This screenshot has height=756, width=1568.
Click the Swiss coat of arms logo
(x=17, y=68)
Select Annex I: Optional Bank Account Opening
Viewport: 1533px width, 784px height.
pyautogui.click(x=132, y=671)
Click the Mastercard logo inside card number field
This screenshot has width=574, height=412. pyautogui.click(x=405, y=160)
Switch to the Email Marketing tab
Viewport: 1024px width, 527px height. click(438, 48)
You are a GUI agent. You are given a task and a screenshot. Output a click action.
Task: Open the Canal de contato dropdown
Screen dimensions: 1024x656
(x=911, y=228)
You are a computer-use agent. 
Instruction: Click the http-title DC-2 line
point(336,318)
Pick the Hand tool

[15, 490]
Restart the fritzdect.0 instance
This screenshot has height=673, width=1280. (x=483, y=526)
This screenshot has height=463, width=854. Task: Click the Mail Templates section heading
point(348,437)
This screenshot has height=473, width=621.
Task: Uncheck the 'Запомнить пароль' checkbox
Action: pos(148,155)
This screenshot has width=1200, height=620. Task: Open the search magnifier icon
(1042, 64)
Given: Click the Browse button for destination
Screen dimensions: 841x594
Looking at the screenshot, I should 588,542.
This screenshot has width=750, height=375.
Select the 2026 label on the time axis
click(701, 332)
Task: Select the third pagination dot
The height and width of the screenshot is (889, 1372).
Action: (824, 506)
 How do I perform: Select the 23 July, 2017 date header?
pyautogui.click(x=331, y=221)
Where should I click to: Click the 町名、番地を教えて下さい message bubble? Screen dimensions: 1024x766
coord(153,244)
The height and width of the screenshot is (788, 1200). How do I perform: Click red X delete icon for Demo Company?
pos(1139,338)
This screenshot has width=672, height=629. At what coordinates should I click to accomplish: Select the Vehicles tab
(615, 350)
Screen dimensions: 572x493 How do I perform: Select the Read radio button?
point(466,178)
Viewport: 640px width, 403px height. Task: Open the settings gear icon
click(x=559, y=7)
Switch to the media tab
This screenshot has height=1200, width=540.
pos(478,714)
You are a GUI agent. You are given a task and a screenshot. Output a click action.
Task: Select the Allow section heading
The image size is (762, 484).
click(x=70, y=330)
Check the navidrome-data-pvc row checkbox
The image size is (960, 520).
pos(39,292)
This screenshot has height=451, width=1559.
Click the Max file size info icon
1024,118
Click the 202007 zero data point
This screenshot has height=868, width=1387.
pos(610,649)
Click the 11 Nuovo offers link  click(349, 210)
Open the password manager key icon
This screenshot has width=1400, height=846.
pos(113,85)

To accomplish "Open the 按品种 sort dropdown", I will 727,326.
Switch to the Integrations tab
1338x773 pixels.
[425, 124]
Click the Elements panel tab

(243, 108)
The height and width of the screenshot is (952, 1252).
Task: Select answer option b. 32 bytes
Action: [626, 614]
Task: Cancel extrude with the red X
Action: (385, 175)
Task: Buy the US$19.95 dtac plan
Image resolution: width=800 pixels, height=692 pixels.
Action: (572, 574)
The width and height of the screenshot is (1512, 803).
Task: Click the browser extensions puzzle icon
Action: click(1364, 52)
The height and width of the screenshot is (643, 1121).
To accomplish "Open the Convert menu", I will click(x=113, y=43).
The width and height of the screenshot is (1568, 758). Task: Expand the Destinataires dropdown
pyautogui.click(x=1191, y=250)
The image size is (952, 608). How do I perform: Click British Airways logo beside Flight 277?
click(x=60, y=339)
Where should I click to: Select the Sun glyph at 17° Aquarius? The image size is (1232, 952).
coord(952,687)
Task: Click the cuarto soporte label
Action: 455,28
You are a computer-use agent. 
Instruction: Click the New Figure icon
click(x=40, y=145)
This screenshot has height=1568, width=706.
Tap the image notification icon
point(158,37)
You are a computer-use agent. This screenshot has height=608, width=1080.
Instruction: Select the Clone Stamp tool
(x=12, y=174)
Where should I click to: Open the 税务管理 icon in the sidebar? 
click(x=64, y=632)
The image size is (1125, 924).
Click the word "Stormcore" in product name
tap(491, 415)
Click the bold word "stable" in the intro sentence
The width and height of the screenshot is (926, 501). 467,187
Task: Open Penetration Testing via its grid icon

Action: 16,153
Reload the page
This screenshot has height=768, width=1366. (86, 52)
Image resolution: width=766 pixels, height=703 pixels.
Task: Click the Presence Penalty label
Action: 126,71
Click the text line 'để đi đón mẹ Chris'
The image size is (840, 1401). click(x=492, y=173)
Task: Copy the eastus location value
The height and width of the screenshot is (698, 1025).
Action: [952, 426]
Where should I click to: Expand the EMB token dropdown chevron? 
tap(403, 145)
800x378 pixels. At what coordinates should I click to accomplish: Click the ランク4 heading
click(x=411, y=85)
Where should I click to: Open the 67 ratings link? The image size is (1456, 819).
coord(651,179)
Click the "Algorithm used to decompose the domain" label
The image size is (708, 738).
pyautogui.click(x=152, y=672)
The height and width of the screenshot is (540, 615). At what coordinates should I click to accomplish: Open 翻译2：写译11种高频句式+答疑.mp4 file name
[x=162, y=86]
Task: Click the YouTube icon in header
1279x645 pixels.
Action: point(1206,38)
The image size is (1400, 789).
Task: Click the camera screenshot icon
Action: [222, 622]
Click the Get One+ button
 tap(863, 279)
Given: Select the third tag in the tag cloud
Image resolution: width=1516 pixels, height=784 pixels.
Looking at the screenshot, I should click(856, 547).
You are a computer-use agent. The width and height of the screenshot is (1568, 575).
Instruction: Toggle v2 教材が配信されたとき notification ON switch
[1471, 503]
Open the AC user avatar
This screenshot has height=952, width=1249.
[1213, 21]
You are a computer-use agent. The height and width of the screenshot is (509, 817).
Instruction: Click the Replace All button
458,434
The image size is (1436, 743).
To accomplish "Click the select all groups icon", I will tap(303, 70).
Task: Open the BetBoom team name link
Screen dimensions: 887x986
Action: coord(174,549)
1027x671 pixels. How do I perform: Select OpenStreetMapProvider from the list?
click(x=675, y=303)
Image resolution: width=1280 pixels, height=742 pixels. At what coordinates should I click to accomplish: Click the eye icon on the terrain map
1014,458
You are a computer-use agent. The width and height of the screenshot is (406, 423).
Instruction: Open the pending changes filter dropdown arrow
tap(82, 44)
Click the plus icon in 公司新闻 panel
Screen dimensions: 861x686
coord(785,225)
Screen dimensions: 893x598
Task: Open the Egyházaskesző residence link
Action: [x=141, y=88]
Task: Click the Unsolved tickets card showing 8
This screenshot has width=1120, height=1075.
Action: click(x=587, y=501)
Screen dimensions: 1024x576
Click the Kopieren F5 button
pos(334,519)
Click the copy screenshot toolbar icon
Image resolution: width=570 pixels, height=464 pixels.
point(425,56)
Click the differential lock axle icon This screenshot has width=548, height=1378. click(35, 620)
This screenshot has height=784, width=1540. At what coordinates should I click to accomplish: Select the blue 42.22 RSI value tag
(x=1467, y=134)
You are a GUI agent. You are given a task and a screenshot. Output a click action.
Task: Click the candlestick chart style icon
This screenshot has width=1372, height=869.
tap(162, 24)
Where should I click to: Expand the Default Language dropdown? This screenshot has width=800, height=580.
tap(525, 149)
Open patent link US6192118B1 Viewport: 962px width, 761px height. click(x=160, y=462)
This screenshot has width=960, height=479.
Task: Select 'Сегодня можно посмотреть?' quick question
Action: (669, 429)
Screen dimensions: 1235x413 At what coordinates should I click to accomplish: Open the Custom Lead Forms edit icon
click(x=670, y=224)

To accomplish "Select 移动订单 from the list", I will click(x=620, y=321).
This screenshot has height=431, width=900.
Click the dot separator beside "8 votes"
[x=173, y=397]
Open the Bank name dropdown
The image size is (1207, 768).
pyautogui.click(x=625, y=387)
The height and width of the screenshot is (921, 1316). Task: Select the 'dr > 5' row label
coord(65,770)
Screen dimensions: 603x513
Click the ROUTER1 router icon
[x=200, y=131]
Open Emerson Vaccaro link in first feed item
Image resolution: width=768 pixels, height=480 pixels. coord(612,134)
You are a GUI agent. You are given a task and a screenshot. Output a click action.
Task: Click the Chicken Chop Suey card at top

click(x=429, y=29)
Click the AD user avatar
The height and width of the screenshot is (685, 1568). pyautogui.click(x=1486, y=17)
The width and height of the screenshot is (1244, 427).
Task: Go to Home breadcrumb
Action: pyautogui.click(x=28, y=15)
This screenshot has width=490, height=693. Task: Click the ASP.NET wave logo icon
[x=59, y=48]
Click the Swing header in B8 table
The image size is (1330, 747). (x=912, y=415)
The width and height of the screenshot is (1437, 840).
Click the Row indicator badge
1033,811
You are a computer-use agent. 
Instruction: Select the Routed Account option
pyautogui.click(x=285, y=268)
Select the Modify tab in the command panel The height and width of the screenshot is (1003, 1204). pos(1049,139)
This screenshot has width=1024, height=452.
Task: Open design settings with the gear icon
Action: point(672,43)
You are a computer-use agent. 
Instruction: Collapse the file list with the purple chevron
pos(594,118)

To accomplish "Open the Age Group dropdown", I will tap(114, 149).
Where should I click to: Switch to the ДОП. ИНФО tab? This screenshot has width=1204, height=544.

+===+

Please state how many lines in the material above include the word "third". Nothing but the number is wanted.

Task solution:
2